Белые снега | страница 14



— Разговор о власти у нас не любят, — сказал Тэгрын. — Все хотят жить в дружбе, чтобы всем было тепло, сытно… Так мы привыкли.

— Новая жизнь настает! — торжественно заявил Драбкин и стукнул пустой кружкой по железной печке. — Надо смотреть вперед!

— Надо смотреть, — покорно согласился Тэгрын и торопливо сказал: — Мне пора… моржа бить…

Он ушел. Петр и Драбкин допили чай и тоже вышли из домика.

Дальние горы сверкали новым снегом. Ближние вершины тоже надели на себя белые шапки. Не тающий иней блестел на гальке, на моржовых покрышках, искрился на больших валунах-грузилах, поддерживающих яранги, на врытой в землю мачте возле домика Гэмо. Ледяной воздух щекотал легкие, вызывая невольный кашель.

Люди шли к морскому берегу.

Сегодня Сорокин почувствовал, что его шинель мало пригодна для здешнего климата. А что будет дальше, когда выпадет настоящий снег и ударят морозы? Невольно он взглянул на милиционера. Тот был одет солиднее: полушубок на меху, суконный буденновский шлем и крепкие сапоги.

Вельботы поднимали паруса и брали курс на синюю плиту Инчоунского мыса.

— Вот что, — решительно заявил милиционеру Сорокин. — Начнем работу. Прежде всего, надо обойти яранги и переписать ребятишек школьного возраста.

— Вот это дело! — обрадовался Драбкин. — Ты будешь переписывать детей, а я — взрослых. Светлая твоя голова, Петя!

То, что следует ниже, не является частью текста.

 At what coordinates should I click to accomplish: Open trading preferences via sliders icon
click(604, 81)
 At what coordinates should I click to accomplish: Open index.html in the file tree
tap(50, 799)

Начали с самой крайней яранги, над ручьем.

В полутемном чоттагине на вошедших зарычала собака. Сорокин остановился у входа. Драбкин схватился за револьвер. Из-за меховой занавеси послышался женский голос. Что-то спрашивали.

— На каком языке будем с ними разговаривать? — почему-то шепотом спросил милиционер.

— Как-нибудь разберемся, — храбро ответил Петр и отозвался женщине на русском языке: — Это мы пришли. Надо переписать будущих учеников. Скажите, есть ли у вас дети школьного возраста?

Сорокин знал, что его вопрос звучит глупо не только потому, что его не понимают в яранге, но и по существу. В чоттагине показалась женская голова.

— Кыкэ вай танныт![8] —удивленно произнесла она и вылезла совсем из полога. Она еще раз что-то спросила. По ее тону Петр понял, что она не питает к ним враждебности и искренне старается понять, какая нужда пригнала русских в ярангу.

— Нам надо знать, сколько у вас детей, — на этот раз Сорокин помогал себе жестами.

Ульвынэ догадалась, улыбнулась и, исчезнув в пологе, вышла оттуда с грудным младенцем. Выпростав из широкого ворота набухшую грудь, она дала коричневый сосок с тяжелой каплей молока ребенку и показала на малыша.